La courbe de progression fera-t-elle le classement ?
A cinq jours du départ dimanche de la première étape offshore de The Ocean Race, les quais d’Alicante sont pris d’assaut par les équipes techniques des IMOCA qui procèdent aux derniers ajustements et optimisations sur leurs machines extrêmement complexes.
Dans une classe où il faut normalement un an de navigation, de tests et d’optimisations pour qu’un nouvel IMOCA atteigne sa meilleure vitesse et puisse se battre avec ses meilleures armes, The Ocean Race pourrait bien se jouer autant par les équipes navigantes que par leurs homologues à terre.
Cet aspect de ce marathon autour du monde de 30 000 milles est crucial compte tenu du stade du cycle de vie des cinq IMOCA au départ.
Deux d’entre eux – Guyot Environnement-Team Europe (anciennement Hugo Boss), millésime 2015, et 11th Hour Racing Team – Mãlama, mis à l’eau en août 2021 – sont déjà bien avancés dans leur courbe de mise au point, avec plusieurs milliers de milles sous leur quille.
Les trois autres IMOCA au départ s’élancent autour du monde seulement six ou sept mois après leur première mise à l’eau et, pour eux, il reste encore beaucoup de travail.

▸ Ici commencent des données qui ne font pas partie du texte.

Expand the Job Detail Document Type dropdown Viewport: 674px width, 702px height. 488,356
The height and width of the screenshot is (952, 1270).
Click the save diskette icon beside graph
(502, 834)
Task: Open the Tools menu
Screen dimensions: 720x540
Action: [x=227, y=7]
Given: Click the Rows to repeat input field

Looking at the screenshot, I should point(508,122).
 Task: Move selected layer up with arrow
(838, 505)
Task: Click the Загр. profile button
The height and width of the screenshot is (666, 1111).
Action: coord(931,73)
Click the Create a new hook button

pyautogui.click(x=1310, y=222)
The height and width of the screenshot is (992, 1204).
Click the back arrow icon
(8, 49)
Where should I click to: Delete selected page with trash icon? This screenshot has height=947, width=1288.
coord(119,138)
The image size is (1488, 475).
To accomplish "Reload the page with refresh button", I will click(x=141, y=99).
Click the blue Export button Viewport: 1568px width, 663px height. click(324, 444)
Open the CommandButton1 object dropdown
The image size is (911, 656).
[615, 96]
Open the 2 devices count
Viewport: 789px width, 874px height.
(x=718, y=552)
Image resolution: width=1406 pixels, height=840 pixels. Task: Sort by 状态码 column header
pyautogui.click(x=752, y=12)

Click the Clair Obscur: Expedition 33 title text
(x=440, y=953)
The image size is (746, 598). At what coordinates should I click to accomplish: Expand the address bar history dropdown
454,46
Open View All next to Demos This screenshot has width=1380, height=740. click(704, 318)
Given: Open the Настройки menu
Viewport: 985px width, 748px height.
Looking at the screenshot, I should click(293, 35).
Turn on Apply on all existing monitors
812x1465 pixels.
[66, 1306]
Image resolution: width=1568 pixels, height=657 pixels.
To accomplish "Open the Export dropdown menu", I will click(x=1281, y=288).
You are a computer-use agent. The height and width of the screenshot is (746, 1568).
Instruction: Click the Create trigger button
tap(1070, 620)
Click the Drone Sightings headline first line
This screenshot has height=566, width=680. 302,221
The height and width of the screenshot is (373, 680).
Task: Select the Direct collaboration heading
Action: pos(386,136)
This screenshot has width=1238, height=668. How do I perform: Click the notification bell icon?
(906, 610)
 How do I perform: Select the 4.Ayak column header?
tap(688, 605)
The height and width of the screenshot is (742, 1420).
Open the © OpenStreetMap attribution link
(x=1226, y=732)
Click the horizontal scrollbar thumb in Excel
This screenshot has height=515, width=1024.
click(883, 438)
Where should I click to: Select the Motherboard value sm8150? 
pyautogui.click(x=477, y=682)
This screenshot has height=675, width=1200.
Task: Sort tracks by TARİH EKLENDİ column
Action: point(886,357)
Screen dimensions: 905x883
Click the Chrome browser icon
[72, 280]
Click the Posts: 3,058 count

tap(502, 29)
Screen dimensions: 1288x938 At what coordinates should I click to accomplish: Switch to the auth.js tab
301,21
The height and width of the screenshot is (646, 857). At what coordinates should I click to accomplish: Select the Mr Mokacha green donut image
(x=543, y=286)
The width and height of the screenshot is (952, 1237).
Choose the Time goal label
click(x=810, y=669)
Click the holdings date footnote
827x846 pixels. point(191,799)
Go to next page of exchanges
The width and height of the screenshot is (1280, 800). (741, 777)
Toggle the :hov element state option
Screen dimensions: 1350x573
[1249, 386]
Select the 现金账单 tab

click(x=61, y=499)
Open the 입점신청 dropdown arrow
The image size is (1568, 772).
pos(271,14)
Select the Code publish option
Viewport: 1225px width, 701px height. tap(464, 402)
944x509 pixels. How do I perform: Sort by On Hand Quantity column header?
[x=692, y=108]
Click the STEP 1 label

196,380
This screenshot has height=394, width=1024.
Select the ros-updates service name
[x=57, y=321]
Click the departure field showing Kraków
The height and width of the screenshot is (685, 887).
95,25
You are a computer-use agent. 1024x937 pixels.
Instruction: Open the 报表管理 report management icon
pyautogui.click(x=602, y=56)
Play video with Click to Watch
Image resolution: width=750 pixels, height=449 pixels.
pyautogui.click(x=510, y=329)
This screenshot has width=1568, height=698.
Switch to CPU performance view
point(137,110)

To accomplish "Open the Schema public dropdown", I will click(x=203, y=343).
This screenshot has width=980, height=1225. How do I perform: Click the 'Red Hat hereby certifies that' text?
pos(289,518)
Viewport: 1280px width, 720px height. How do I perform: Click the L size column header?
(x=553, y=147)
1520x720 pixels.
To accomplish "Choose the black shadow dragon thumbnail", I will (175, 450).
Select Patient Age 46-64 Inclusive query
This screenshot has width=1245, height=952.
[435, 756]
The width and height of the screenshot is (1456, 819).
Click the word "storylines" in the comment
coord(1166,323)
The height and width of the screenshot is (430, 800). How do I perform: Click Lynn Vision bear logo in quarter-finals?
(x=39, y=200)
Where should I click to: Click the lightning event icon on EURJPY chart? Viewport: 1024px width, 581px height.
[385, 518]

Les équipes techniques de Biotherm de Paul Meilhat, Holcim-PRB de Kevin Escoffier et Team Malizia de Boris Herrmann peuvent s’attendre à devoir vivre au rythme des rebondissements techniques et des demandes de leurs marins afin de garder leur bateau sur les meilleurs rails.
En parlant aux techniciens, on comprend vite pourquoi ces bateaux super-complexes mettent du temps à devenir des machines huilées et à quel point cet élément peut être déterminant. Jesse Naimark-Rowse, originaire des États-Unis et aujourd’hui basé en Grande-Bretagne, est le responsable technique du Team Malizia. Il a contribué à la mise au point du nouvel IMOCA de l’équipe – conçu par le cabinet VPLP – depuis sa mise à l’eau en juillet dernier.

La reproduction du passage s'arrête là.